WHAT YOU ARE ASKED TO DO: Your copy should hold only the lines from the one holding "Task: Open the 公式选股 menu" through the last line of the records below, both included, each exact and with no pictures.
________
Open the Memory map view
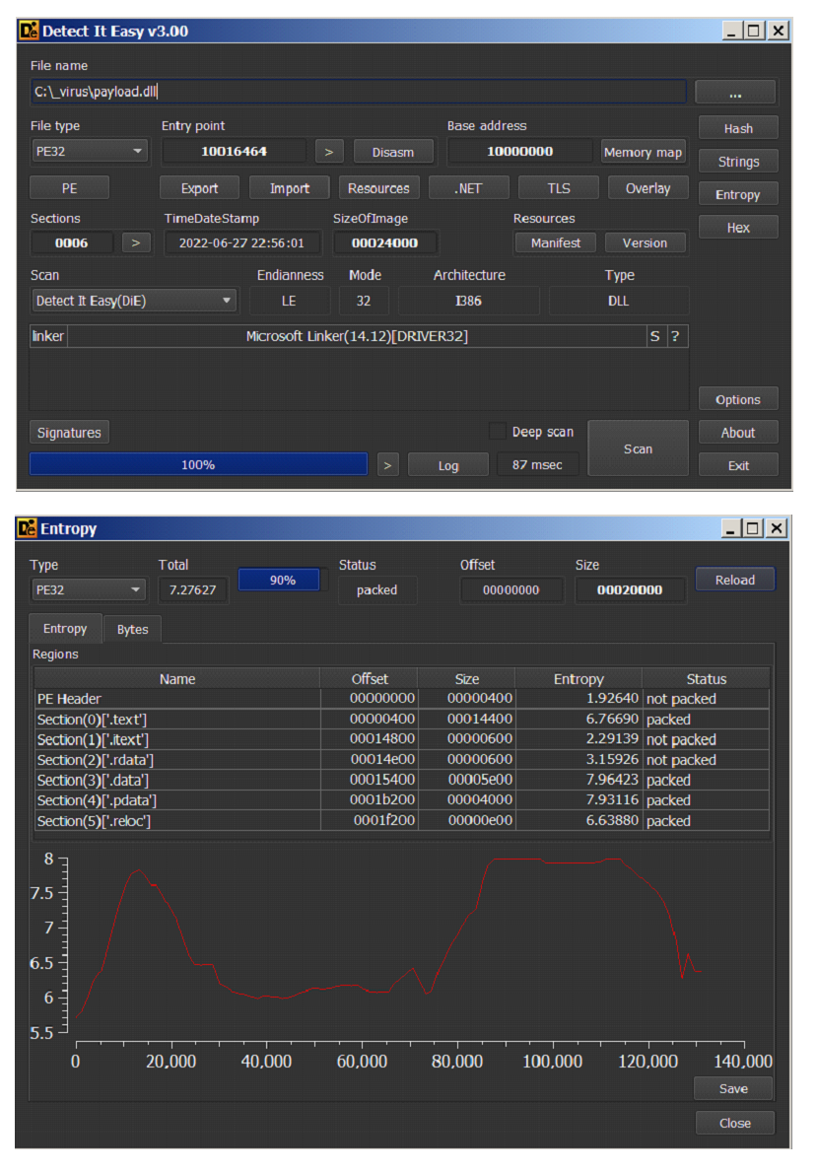Image resolution: width=817 pixels, height=1172 pixels. pos(643,152)
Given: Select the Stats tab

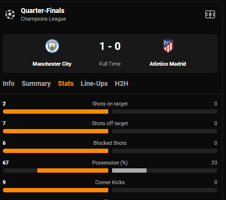Looking at the screenshot, I should [66, 83].
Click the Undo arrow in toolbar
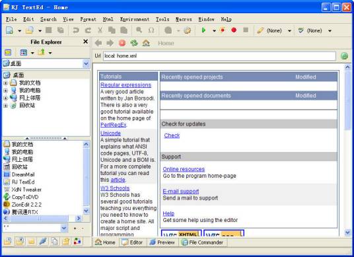Image resolution: width=354 pixels, height=257 pixels. coord(76,30)
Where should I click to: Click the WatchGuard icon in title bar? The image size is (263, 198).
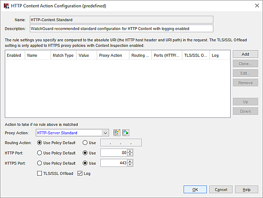(6, 6)
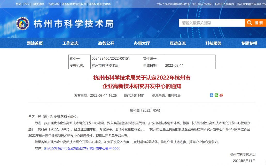Enable 阅读辅助 reading assistance

coord(38,4)
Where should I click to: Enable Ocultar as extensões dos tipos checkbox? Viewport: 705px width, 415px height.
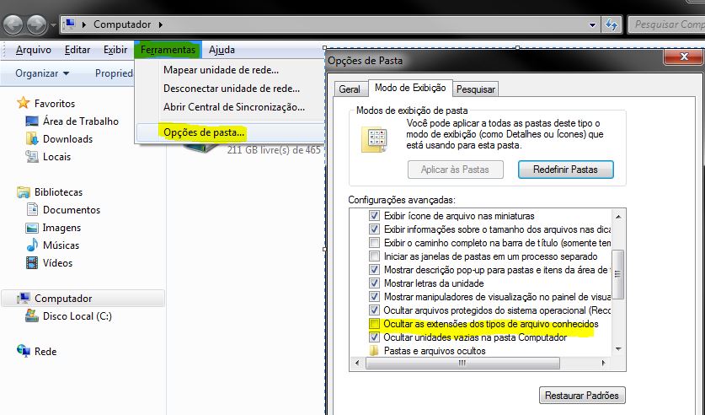coord(375,324)
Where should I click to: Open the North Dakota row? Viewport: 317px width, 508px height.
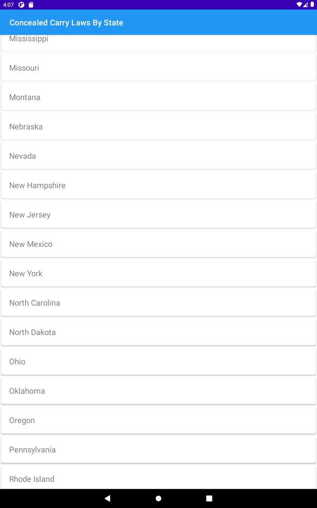coord(159,332)
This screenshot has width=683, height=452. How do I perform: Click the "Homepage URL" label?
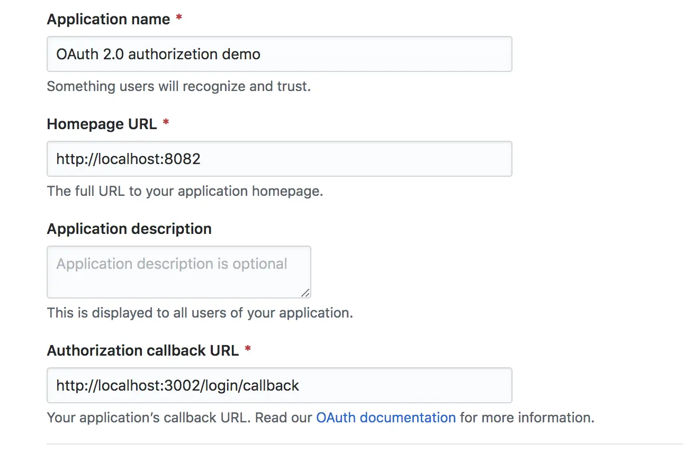pyautogui.click(x=102, y=124)
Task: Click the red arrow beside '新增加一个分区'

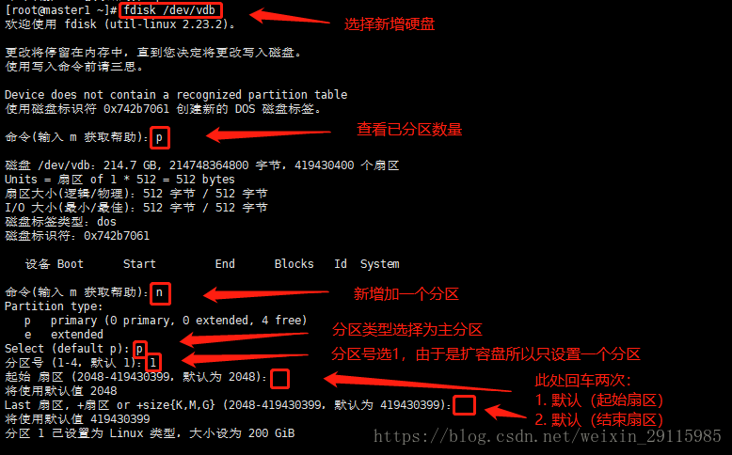Action: click(266, 294)
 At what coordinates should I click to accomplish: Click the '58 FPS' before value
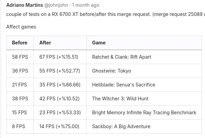coord(20,57)
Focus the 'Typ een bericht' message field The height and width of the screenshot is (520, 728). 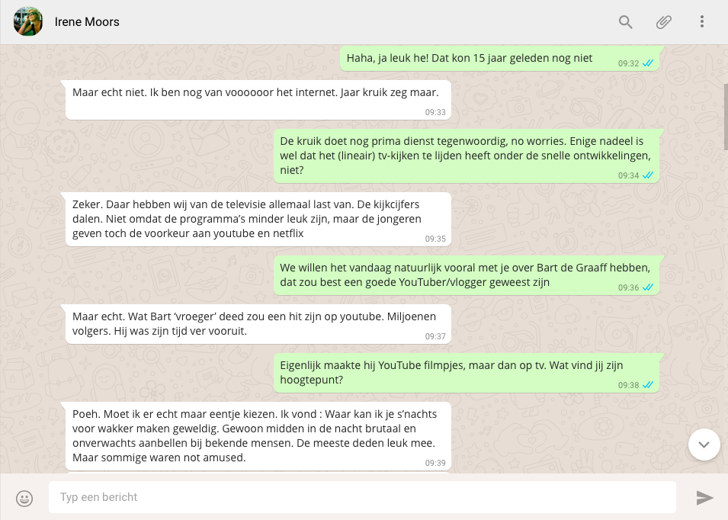point(362,497)
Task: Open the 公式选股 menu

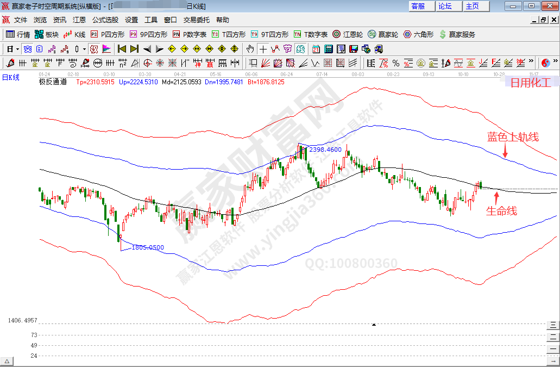Action: [x=105, y=20]
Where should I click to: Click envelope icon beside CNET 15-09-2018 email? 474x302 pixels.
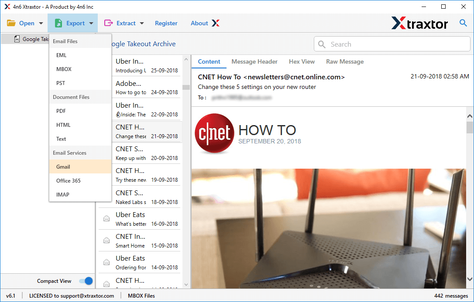point(106,241)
________
WRITTEN SOLUTION:
Task: Open the 公式选股 menu

Action: [x=105, y=20]
Where should I click to: Click envelope icon beside CNET 15-09-2018 email? 474x302 pixels.
point(106,241)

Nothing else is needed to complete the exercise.